4) Remember Tomorrow (Nya Ullevi, recorded 2005)
The phony live version of this old gem on the B-side of the The Number of the Beast single is probably one of Bruce’s more emotional Maiden moments. In this Gothenburg, Sweden recording he is even more dynamic. There is so much passion in both his expression of the lyrics and his voice here that it’s a pity we’ll most likely never hear it again:

3) Revelations (Flight 666, recorded 2008)
In many ways Revelations is more of the same. You can tell he has an extremely inspired moment and he really shows the versatility of his voice in this song, both in terms of power and range. An old forgotten gem that has become a semi-staple in the setlist over the course of the past few Iron Maiden tours. Bruce makes it awesome:

2) Infinite Dreams (Maiden England, recorded 1988)
The passage Even though it’s reached new heights, I rather like the restless nights / It makes me wonder, it makes me think, there’s more to this, I’m on the brink is probably my favorite moment of all time. The grandness of this song is just immense. And the way it builds into an epic climax is in large part thanks to Bruce’s way of phrasing the lyrics. Genius:

1) To Tame A Land (World Piece Tour, recorded 1983)
With a new-found confidence on the back of the 1982 Beast on the Road world tour, Bruce Dickinson was once and for all established as the lead singer for Iron Maiden. And it shows. He sings with an extreme authority, but still exposes a playfulness that you haven’t seen to the same extent on later tours as he got more controlled. To Tame a Land is one of the more complex Maiden tunes to sing and he literally tears down the house with this one. It also ties in nicely with one of his best rants ever. “Fuck Frank Herbert, alright?

TORGRIM’S WORST EVER

From Here To Eternity (A Real Live One, recorded 1992)
You can basically throw in anything from A Real Live Dead One in this category, but I choose this song as it sums up everything that was about to go wrong with the band back then. The song itself is a bland attempt to drag Maiden in a more classic rock-oriented direction as they were afraid of their own legacy in many ways. Bruce himself sounds like a cheap Brian Johnson clone and it doesn’t suit him at all. Depressing and uninspired to say the least, here’s the track as it will appear in the forthcoming Donington Live 1992 DVD:

Click here for our guide to the Maiden live DVDs!
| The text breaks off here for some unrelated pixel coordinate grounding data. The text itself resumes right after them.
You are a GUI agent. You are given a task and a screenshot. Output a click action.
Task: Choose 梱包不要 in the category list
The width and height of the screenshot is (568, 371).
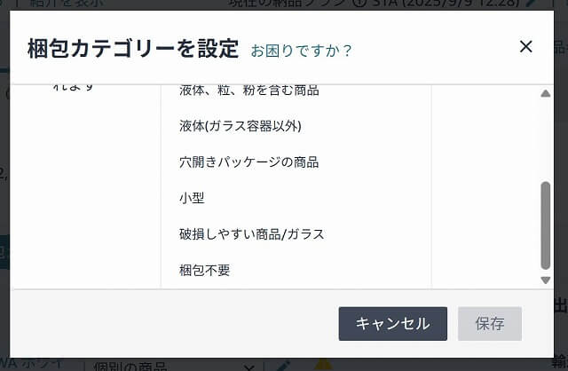[x=204, y=270]

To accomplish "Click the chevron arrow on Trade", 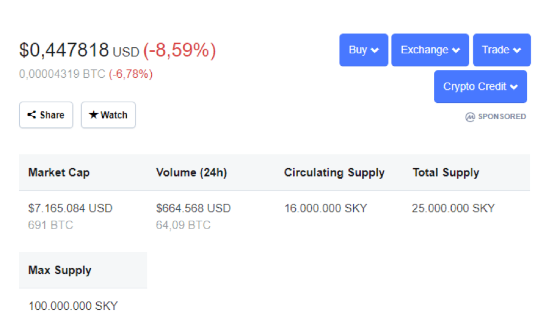I will (x=517, y=50).
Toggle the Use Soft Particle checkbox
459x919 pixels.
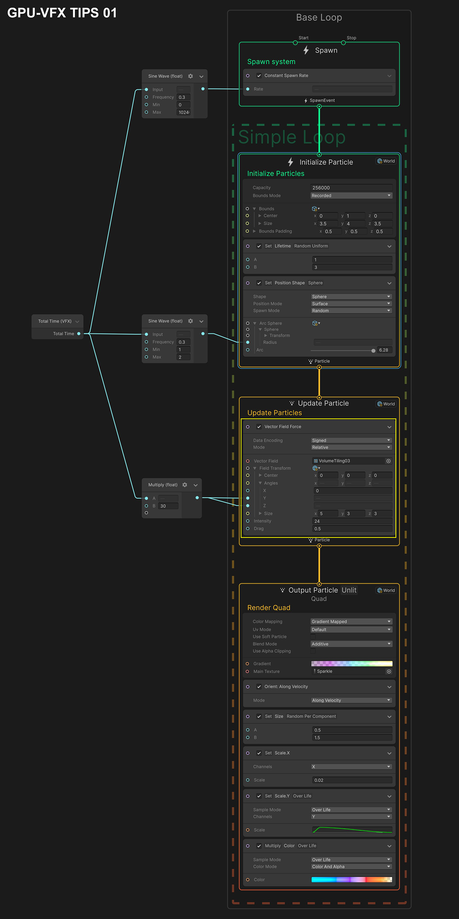point(313,636)
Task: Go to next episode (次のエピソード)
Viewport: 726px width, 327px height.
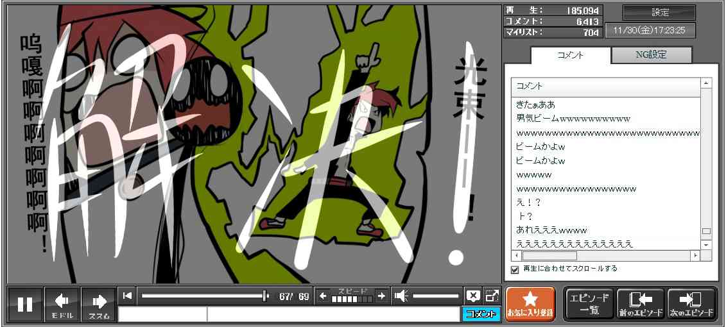Action: pyautogui.click(x=691, y=304)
Even if this particular live recording is the nadir of many aspects of Maiden’s career, there is something good to be found there! Guest writer Adam Hansen argues that the 1992 Donington performance features one of drummer Nicko McBrain’s best moments. But there are more things to consider about Dickinson’s ups and downs…

CHRISTER’S WORST EVER

Hallowed Be Thy Name (Maiden England, recorded 1988)
As Maiden’s classic era came to a close in the late 1980s, Dickinson struggled with some of the material. He simply couldn’t sing the high registers of certain Maiden classics anymore. This had been evident since the release of the Live After Death video in 1985, and was most painfully obvious in the 1989 Maiden England video. Here’s a cringeworthy example of Dickinson’s late 80s vocal struggles:

Click here for our look at the end of Maiden’s classic era!

CHRISTER’S TOP 5

5) Gods Of War (Alive At The Marquee Club, recorded 1994)
Having ended his original stint as Maiden singer with the experimental singing of No Prayer For The Dying and Fear Of The Dark, Dickinson sounds closer to his old self on this Marquee recording with his solo band Skunkworks. The violent, shredding scream is still prominent, but the verses display an emotional depth which is delivered with pitch perfection. And then the chorus SOARS! Check out Dickinson’s Alive In Studio A album for many great performances in this transitional period.
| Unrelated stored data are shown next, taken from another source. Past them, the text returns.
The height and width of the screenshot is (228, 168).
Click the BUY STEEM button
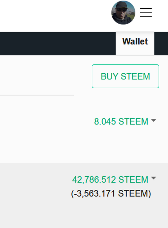125,76
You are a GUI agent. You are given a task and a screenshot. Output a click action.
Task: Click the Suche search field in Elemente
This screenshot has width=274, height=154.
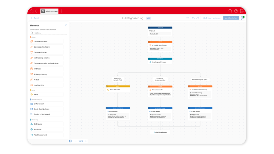(50, 33)
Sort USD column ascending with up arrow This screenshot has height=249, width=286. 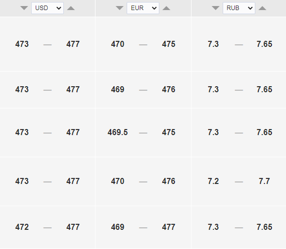click(x=71, y=8)
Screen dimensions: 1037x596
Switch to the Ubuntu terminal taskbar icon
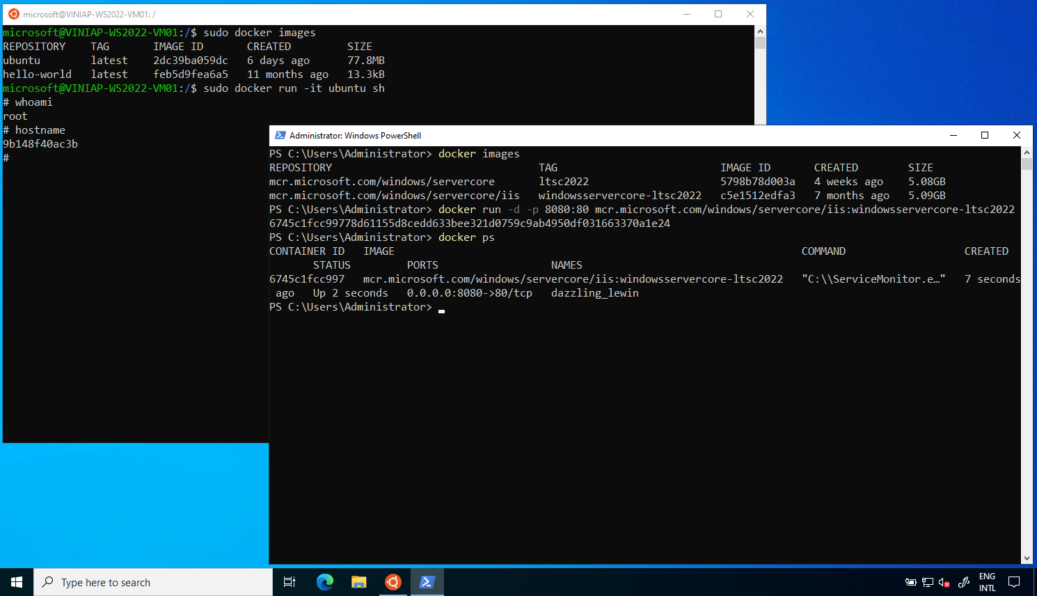click(393, 582)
4) Back From The Edge / Inertia (Skunkworks Live, recorded 1996)
Impossible to pick just one! This is the sound of Dickinson regaining supreme mastery of his voice after the vocal experiments of the early 1990s. He is on his way into the career-high performances of Accident Of Birth and The Chemical Wedding, still feeling his way but obviously having opened up new avenues of technique and delivery. If you don’t own the Anthology DVD set where the Skunkworks concert is found, you’re not a Dickinson fan:

3) Revelations (Flight 666, recorded 2008)
It might be argued that Dickinson’s performance of this Piece Of Mind classic was even better in the 2005 Gothenburg show, but when it comes to official releases this 2008 Sydney performance is a complete blinder, as Torgrim explains above. A perfect example of how much better the classic era tunes can sound with a modern day Dickinson.
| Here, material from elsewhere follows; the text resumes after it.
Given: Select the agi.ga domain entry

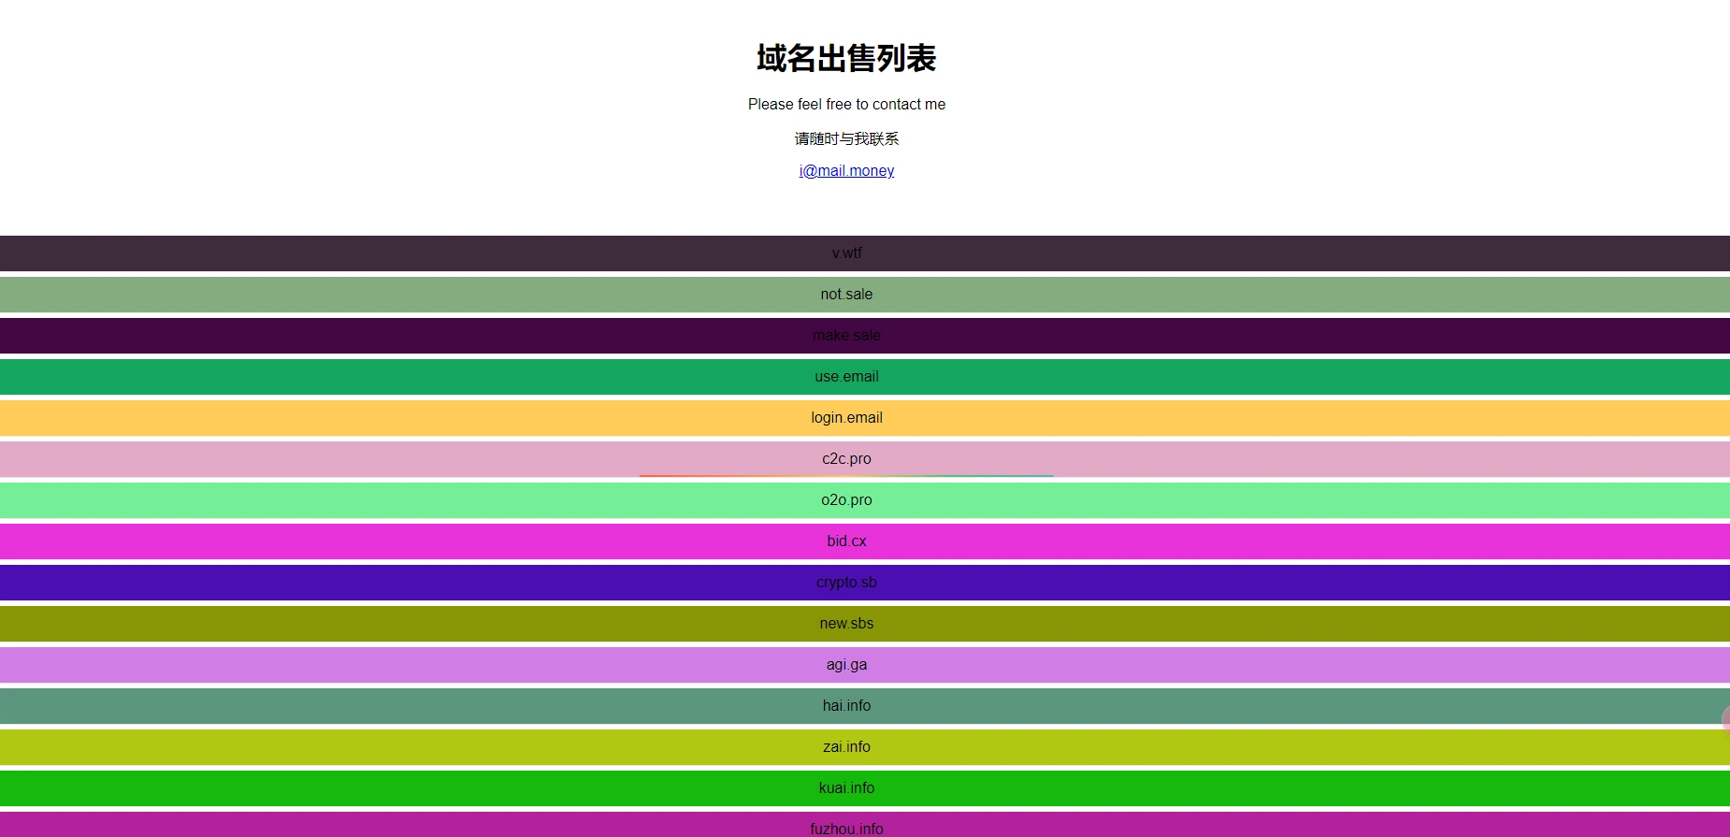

2) The Talisman (En Vivo!, recorded 2011)
At some point his voice must eventually give in, right? Well, it seems that whenever you think it might be over, Dickinson bounces back with completely supernatural performances like this one. A new song, from the latest album, with one of the most challenging registers in the band’s history. And Dickinson just fucking nails it:

1) Hallowed Be Thy Name (Beast Over Hammersmith, recorded 1982)
Back to the beginning! 1982 is really ground zero for both Maiden and Dickinson. It’s a shame that this incredible London performance was not released as a live album in the early 80s but at least it’s now in the pantheon of Maiden live DVDs, albeit in heavily edited form. What it means for Maiden to become the biggest metal band on the planet is perfectly clear in this performance, and Dickinson’s unbelievable vocals lead the charge:

You’ve probably noticed that songs off Maiden’s Live After Death masterpiece are absent from our list. The reason for this is simply that there was considerable doctoring of Dickinson’s vocals for the album version, making it difficult to treat them as LIVE performances. We also don’t think that his un-doctored performances in the video version quite match those we have mentioned here.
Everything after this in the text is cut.